Still Some Light / Part 1: il canto oscuro di Bill Fay nella sua essenzialità
Il mondo apocalittico di Bill Fay, incerto fra amore per il divino e timore per il maligno, turbò gli ascoltatori dei primissimi anni ’70, persino quelli in teoria ben disposti verso le canzoni introspettive e dimentiche della conflittualità Sixties. Se questa nuova autorialità risultava ben assimilabile nella versione carezzevole proposta da James Taylor o Carole King, Fay appariva invece faticoso: talora prolisso nei testi, ridondante nelle orchestrazioni e sin troppo serioso. Non è un catalogo di complimenti e in effetti i suoi primi due album potevano annoiare o irritare, ma anche affascinare per lo strano e difficile mondo da loro suscitato, assimilabile a quello di un altro campione di tenebrosità quale lo Scott Walker di Scott 4. E questo anche per le scarse fortune commerciali.
Il ritorno di Bill Fay dopo un silenzio lunghissimo
Deluso dall’industria delle musica, dopo quei due lavori il nostro sparì per decenni e ritornò in scena a inizio anni ‘10, d’improvviso perfetto per un’epoca in difficoltà con il presente e perciò attratta dai precorritori del nuovo mondo triste. Fra il 2012 e il 2020 il musicista londinese ha inciso tre album più lineari rispetto al passato e commoventi nella loro infine accogliente spiritualità.

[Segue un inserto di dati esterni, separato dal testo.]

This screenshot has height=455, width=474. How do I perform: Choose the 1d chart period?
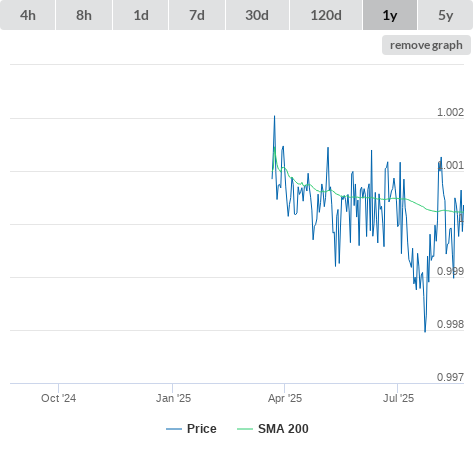(x=141, y=15)
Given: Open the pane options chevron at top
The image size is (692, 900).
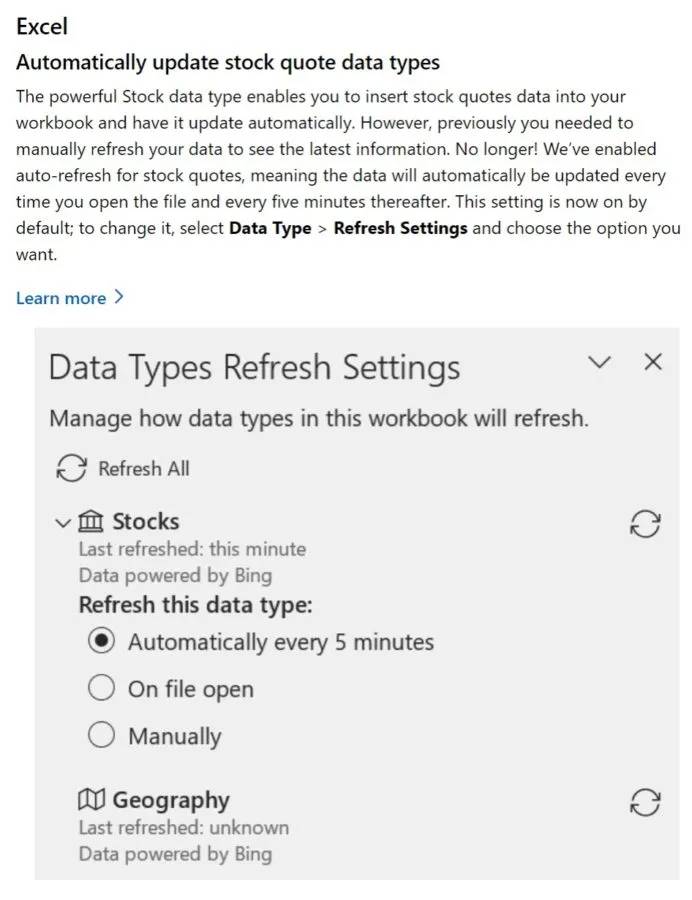Looking at the screenshot, I should pos(599,362).
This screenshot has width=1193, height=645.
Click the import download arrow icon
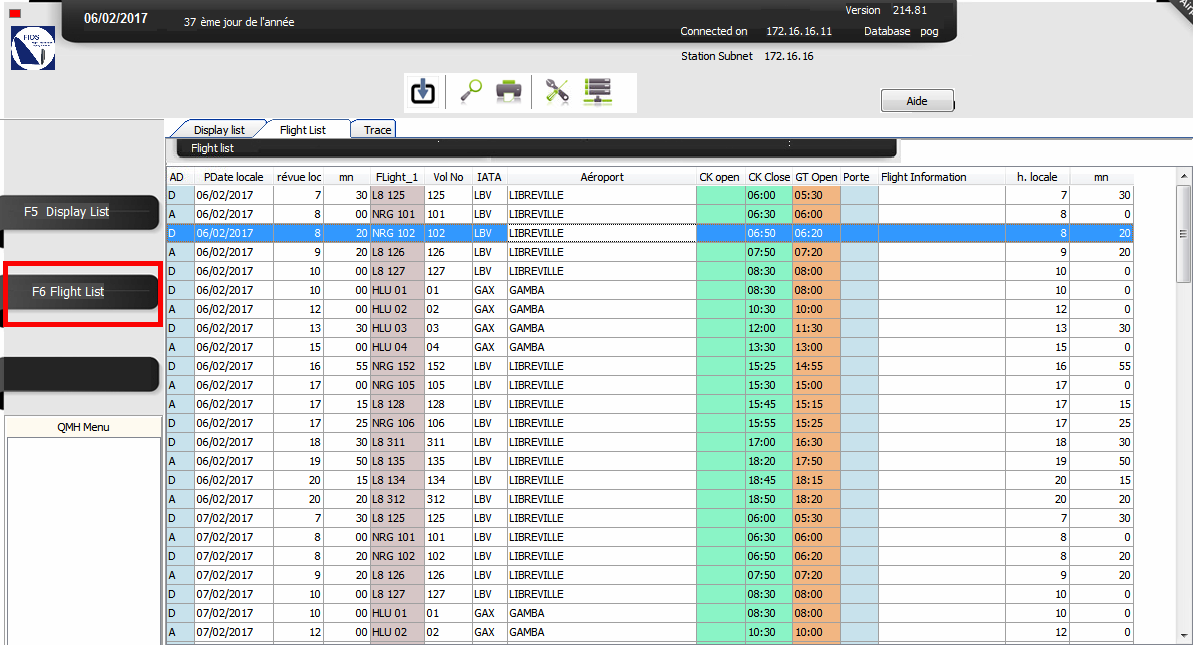pyautogui.click(x=423, y=92)
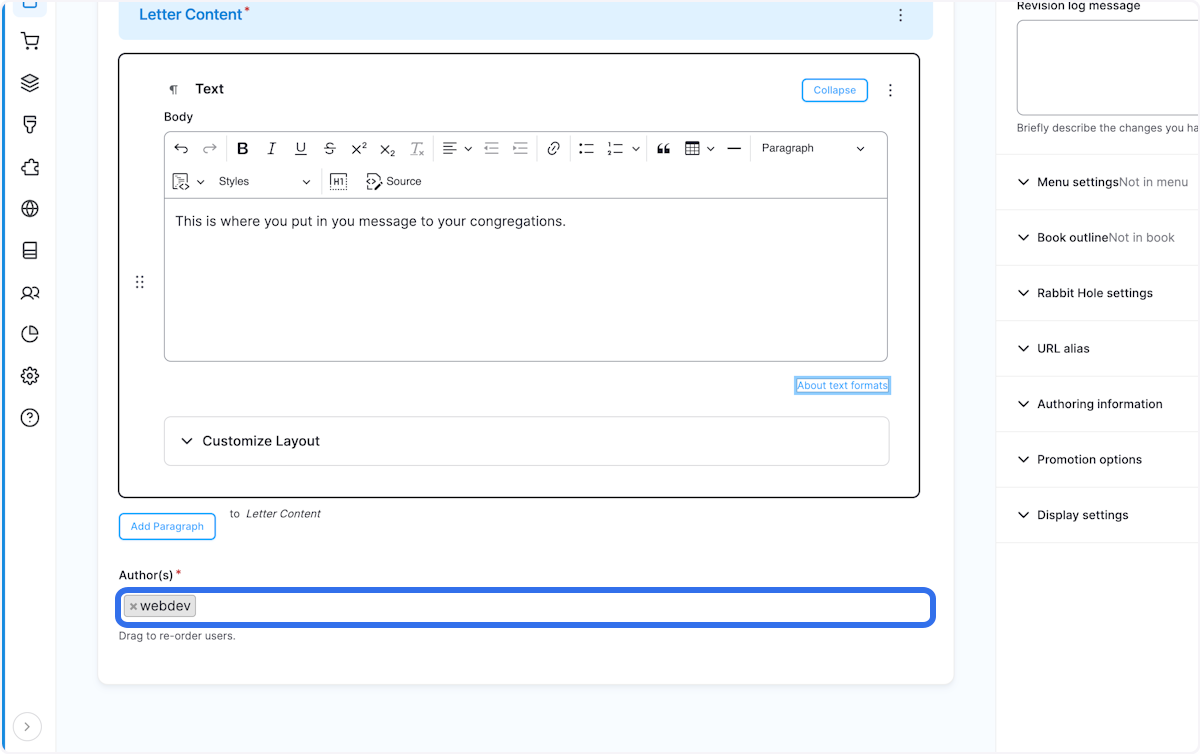Apply underline formatting
The image size is (1200, 754).
tap(300, 148)
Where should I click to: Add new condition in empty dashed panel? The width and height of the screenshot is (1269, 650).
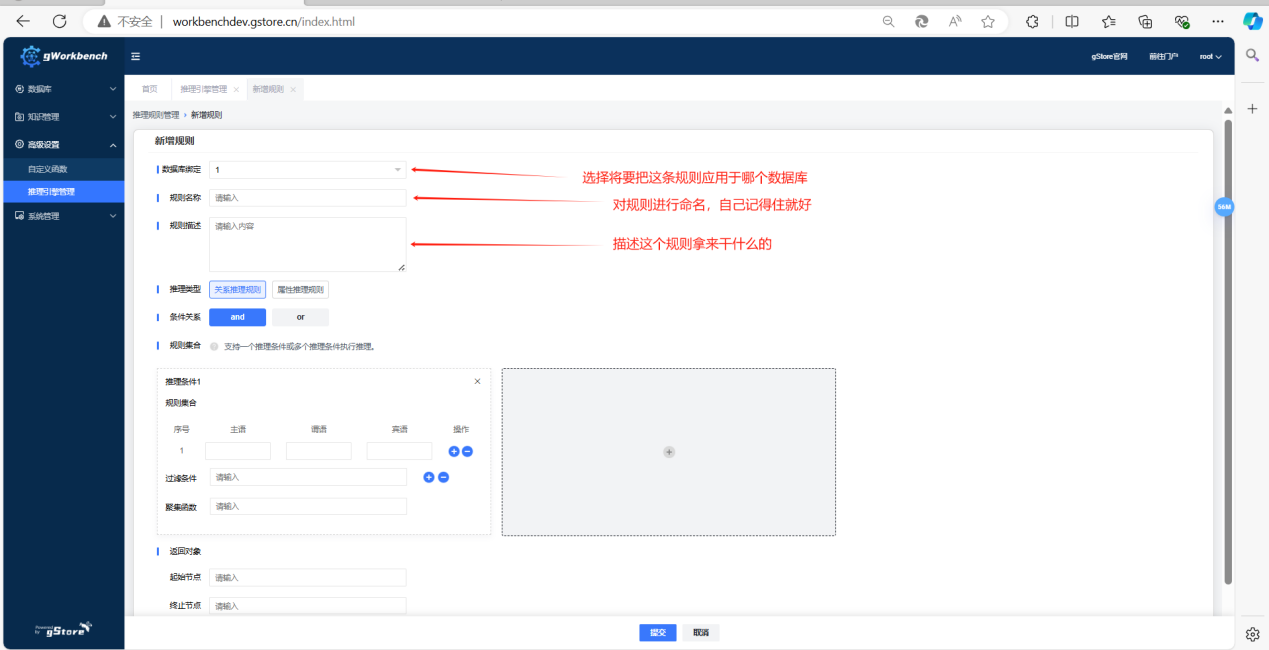(669, 452)
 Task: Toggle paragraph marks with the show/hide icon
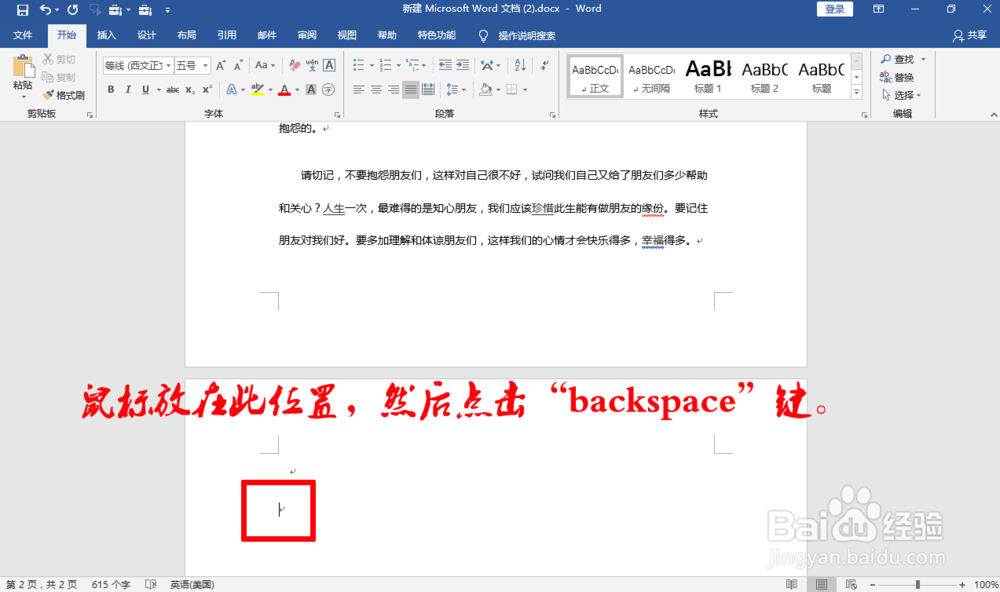point(544,64)
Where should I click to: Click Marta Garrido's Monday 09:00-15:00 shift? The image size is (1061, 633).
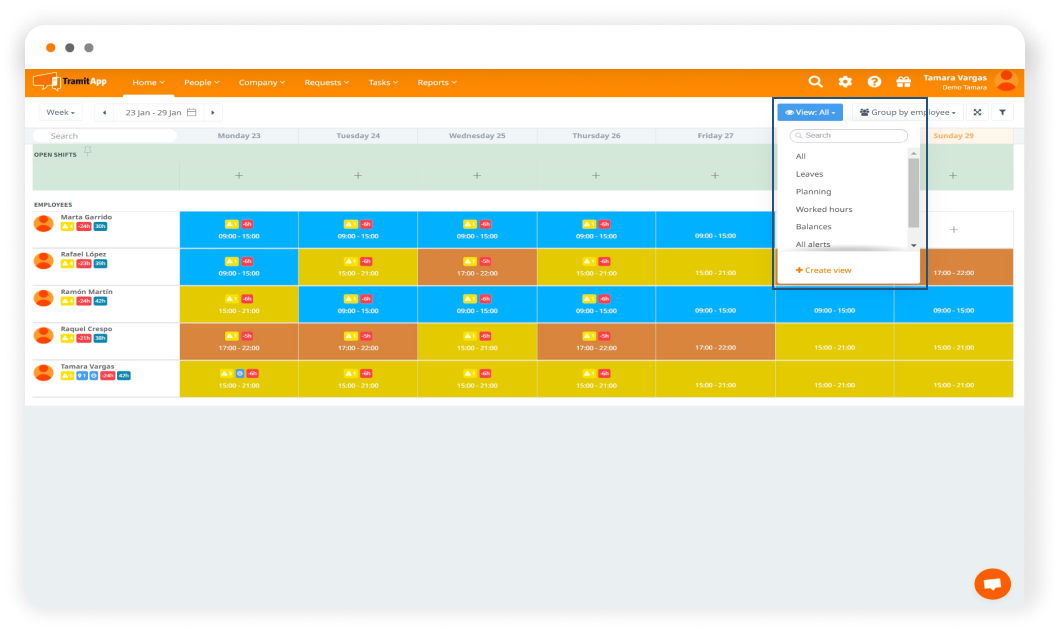point(239,230)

Il primo passo di questa rinascita era stato, nel 2010, il doppio Still Some Light, voluto dal fan importante David Tibet (Current 93 [*]) e articolato in un primo disco contenenti demo del periodo 1970-71 e un secondo dedicato alle registrazioni casalinghe messe in archivio negli anni del ritiro dalle scene. Oggi il lavoro ritorna in commercio, sia in cd sia (per la prima volta) in vinile, ma in due parti separate.
Still Some Light / Part 1
La prima parte, appena pubblicata da Dead Oceans, porta il sottotitolo di Piano, Guitar, Bass & Drums. Potrebbe essere un semplice complemento ai due primi album, di cui ripropone numerosi titoli insieme ad altri del tutto inediti e assai belli (**). In realtà andrebbe vista come un percorso parallelo alla discografia ufficiale, più essenziale nei suoni e per tale ragione precorritore dell’artista di tanto tempo dopo. La chitarra elettrica di Ray Russell è qua e la invadente e il canto ogni tanto arranca, eppure la partecipazione dell’artista è meglio delineata, più coinvolgente e meno sopra le righe persino nell’evocazione dell’Anticristo di Time of the Last Persecution o nella temibile, per la sua costante attualità, Pictures of Adolf Again. Assieme al recente Countless Trees Still Some Light si propone, un po’ a sorpresa, come il miglior modo per accostarsi a Bill Fay. In attesa della Part 2.
(*) L’altro estimatore rinomato è Jeff Tweedy dei Wilco.
(**) Parliamo di Love Is the Tune e Arnold Is a Simple Man che nella loro dolente compostezza fanno pensare (e la cosa emoziona) a un altro elusivo, introverso e sfortunato melodista anni ’70, Clifford T. Ward.